Ansonsten das übliche halt: Gutes Preis- Leistungsverhältnis!

Derzeitiger Favorit: METRISO 5000A (ist natürlich nicht gerade günstig)


----------



## Thomas_v2.1 (9 Juli 2008)

Hi,
soll das Gerät denn stationär sein oder auch mobil für Serviceeinsätze?

Bei stationären Geräten bekommt man durchaus ab und zu bei Ebay oder bei Werkstattauflösungen Prüfgeräte für eine schmale Mark. Die alten Geräte sind aber meistens etwas größer, lassen sich aber zur Fehlersuche dann noch auf eine höhere Ausgangsenergie umstellen (Brennfunktion :-D )

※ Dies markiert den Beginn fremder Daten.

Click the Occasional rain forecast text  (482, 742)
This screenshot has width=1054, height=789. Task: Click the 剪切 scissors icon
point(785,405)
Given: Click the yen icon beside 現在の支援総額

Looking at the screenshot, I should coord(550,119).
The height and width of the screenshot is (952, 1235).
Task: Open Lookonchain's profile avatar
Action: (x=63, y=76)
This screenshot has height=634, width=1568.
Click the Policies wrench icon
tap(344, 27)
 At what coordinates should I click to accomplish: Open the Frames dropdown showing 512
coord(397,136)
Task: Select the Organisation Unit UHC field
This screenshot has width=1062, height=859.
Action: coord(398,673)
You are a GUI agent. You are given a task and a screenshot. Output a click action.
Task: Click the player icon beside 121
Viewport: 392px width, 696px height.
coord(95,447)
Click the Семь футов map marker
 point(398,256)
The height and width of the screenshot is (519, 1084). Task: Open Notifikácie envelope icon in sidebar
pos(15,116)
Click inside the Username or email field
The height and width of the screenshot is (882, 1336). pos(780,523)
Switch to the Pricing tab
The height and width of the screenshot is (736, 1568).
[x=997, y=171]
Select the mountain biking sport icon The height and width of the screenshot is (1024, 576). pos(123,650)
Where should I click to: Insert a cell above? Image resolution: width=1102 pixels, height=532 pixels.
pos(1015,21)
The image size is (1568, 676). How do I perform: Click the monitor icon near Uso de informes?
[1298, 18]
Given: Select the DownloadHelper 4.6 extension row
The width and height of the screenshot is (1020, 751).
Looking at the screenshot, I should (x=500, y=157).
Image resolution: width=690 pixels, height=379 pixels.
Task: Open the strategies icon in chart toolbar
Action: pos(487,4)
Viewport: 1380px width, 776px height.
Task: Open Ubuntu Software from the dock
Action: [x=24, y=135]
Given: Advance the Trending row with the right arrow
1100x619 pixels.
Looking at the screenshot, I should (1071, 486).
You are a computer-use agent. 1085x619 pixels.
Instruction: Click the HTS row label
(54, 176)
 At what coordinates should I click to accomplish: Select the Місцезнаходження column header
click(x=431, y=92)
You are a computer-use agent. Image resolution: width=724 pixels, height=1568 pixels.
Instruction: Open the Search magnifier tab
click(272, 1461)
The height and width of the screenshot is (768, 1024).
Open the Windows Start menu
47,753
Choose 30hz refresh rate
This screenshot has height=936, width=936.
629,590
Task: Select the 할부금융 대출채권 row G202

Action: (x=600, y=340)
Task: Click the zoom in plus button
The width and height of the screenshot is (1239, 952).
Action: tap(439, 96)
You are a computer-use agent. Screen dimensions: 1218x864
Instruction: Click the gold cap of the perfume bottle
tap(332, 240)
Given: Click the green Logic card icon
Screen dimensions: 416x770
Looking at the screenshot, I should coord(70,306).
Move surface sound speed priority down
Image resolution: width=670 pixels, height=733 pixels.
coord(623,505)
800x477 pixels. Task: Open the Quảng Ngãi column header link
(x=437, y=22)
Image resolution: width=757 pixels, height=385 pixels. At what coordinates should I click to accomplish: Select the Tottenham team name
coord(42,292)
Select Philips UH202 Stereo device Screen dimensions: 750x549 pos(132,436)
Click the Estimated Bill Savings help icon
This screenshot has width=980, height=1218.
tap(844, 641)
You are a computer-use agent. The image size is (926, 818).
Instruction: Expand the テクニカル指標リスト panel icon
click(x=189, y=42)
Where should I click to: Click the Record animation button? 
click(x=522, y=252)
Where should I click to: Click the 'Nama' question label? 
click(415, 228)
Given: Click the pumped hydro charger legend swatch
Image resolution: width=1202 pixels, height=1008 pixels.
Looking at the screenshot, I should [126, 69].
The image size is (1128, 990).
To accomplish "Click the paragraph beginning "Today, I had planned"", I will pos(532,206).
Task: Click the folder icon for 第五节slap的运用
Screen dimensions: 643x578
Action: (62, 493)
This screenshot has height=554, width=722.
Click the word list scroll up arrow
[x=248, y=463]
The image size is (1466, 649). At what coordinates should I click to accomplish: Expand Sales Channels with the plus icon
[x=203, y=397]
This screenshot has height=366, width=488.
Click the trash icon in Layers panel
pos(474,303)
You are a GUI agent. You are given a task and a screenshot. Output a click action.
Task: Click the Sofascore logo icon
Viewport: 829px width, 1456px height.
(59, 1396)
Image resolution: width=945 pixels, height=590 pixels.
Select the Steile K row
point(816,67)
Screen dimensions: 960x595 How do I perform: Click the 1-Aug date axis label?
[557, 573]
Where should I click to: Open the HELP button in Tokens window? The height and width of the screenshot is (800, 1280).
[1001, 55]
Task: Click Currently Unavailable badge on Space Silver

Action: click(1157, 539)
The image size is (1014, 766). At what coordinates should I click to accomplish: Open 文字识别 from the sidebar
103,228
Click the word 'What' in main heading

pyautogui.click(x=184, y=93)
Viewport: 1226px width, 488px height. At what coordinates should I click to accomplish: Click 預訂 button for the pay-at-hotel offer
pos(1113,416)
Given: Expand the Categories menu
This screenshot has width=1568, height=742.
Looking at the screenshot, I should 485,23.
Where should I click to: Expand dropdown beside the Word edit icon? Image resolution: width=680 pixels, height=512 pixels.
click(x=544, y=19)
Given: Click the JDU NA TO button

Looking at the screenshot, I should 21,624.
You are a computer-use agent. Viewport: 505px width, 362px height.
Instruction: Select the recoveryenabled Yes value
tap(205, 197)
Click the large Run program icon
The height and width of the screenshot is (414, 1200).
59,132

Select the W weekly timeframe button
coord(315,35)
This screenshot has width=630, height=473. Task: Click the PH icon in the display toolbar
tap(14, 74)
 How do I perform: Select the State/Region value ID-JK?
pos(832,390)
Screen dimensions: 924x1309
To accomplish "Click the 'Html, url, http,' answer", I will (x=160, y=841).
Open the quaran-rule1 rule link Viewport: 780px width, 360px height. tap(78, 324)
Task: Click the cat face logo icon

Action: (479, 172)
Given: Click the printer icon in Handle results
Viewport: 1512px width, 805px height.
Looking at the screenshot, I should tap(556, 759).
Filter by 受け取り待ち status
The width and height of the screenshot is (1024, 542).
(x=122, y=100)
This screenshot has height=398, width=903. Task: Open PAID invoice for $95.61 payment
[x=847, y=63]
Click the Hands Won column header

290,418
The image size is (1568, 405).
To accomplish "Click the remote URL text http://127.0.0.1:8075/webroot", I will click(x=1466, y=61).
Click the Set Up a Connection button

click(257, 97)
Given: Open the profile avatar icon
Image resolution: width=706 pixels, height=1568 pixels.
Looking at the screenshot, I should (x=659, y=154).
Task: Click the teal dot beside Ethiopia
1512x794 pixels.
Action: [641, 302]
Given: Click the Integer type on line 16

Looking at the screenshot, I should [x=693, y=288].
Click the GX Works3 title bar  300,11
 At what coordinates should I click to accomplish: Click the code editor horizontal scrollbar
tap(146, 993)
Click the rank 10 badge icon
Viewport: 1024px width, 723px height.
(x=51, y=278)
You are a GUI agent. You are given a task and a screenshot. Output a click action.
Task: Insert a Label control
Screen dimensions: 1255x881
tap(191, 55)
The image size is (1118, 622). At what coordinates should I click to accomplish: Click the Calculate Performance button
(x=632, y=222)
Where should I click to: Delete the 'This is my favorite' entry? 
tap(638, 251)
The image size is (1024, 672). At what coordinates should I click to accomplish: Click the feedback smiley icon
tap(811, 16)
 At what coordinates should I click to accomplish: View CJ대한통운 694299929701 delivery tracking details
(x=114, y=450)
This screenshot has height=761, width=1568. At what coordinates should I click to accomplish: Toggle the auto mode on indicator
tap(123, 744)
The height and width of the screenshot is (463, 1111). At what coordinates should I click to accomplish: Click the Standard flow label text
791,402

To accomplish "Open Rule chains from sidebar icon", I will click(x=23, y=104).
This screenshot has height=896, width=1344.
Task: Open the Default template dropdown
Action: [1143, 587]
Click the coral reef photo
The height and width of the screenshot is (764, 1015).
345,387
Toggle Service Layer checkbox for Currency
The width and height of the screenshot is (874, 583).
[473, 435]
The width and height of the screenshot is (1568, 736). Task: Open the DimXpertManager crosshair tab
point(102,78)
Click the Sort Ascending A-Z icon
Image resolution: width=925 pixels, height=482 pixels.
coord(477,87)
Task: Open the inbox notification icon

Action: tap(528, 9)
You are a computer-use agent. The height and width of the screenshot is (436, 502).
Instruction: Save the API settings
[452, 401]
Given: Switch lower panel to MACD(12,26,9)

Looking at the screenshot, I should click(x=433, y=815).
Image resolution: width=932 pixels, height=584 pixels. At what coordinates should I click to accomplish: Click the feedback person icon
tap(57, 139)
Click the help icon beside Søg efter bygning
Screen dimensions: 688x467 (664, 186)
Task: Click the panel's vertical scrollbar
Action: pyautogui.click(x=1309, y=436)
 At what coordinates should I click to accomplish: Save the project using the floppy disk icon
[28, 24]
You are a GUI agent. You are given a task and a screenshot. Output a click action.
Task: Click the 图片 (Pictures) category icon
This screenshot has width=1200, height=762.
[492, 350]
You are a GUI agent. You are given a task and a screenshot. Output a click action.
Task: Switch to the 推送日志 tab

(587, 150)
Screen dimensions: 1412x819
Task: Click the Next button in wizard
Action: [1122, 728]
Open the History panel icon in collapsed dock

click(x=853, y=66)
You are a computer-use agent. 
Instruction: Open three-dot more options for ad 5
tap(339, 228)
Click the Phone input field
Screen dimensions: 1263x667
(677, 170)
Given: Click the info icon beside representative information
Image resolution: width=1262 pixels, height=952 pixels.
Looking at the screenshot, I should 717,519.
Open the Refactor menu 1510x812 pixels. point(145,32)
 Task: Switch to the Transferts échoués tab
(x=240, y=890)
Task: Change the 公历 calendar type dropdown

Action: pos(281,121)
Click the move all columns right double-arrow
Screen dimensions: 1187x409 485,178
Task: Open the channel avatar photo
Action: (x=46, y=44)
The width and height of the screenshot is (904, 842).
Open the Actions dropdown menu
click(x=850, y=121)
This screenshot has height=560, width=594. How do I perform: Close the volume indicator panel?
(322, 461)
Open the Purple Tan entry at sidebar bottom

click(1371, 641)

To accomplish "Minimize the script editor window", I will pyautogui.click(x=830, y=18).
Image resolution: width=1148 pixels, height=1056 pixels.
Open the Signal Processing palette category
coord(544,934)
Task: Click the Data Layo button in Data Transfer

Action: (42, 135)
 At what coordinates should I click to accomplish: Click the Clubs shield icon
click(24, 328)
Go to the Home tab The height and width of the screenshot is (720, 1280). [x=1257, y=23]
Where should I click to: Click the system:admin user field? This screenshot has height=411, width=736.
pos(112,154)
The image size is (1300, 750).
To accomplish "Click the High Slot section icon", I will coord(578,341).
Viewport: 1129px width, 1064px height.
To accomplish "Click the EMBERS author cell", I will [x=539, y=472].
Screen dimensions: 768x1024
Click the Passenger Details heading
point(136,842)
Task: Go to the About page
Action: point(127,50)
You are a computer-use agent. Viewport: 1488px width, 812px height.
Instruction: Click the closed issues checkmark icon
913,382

Für einfachere Prüfungen hatten wir sonst ein kleineres Handgerät von Metrawatt, welches ich aber auf der Webseite gar nicht mehr finde. Dies hatte aber auch nur 1 kV. Für eine erste Prüfung und Fehlersuche vor Ort zumindest ausreichend.


----------



## rs-plc-aa (9 Juli 2008)

Na ja - halbwegs "transportabel" sollte es schon sein, muss aber nicht in die Hosentasche passen.

Wir haben als günstigere Alternative noch was anderes gefunden was - ausser daß oben raus die Prüfspannung wieder etwas grob zu verstellen geht- ein sonst ganz brauchbaren Eindruck macht.

hier mal das Teil:
http://www.peaktech.de/sessions/LbQ...&back=27~31~31~1&name=PeakTech® 2680; CAT III

Die "kleinen" bis 1kV gibt´s wie Sand am Meer - leider...

Und so richtige Vollprofi²-Geräte fangen dann bei so 1700,-€ erst an - soo oft brauchen wir das dann auch nicht in dieser Leistungsklasse.

Und hier noch der Link zum Metriso 5000A:
http://www.gossen-metrawatt.de/deutsch/produkte/metriso5000a.htm

Das Peaktech kostet mal so ca. die Hälfte.

Sonst noch wer ein Gerät zu empfehlen?


----------



## Thomas_v2.1 (9 Juli 2008)

Überschrift falsch gelesen. Die vom mir erwähnten "Groß-"geräte sind meistens nur für eine Prüfung nach DIN VDE 530 und haben oftmals gar keine direkte Widerstandsanzeige.
Was soll denn genau geprüft werden?

Die Metrawatt-Geräte sind allerdings wirklich robust und für den täglichen Einsatz gebaut. Wenn das Gerät aber nur ab und zu genutzt wird würde ich mir auch überlegen ob es nicht ein Günstigeres tut.


----------



## rs-plc-aa (11 Juli 2008)

Thomas_v2.1 schrieb:


> ...Was soll denn genau geprüft werden?
> ...


 
Hab ich doch schon geschrieben: (Elektro-)Motorwicklungen.

Da nun niemand sonst einen Tip abgeben kann werde ich noch das Wochenende abwarten und anfang nächste woche wohl das PeakTech Gerät bestellen - außer ich bekomme bis dahin ein gebrauchtes irgendwo her...


----------



## rs-plc-aa (16 Juli 2008)

Also als kurzes Feedback:

Wir haben nun das PeakTech gekauft und bereuen es nicht!

Das Teil ist solide, zeigt das Ergebnis noch ein paar Min. auf dem Display an (falls man vergessen hat sich was zum schreiben hinzulegen kann man das noch bequem nachholen) und ist kinderleicht zu bedienen.

Fazit: Kaufempfehlung!


----------



## Betriebselektriker28 (20 Juli 2008)

Warum ist es eigentlich wichtig das man die Spannung fein regeln kann?

Hat das irgendeinen nachvollziehbaren Hintergrund


----------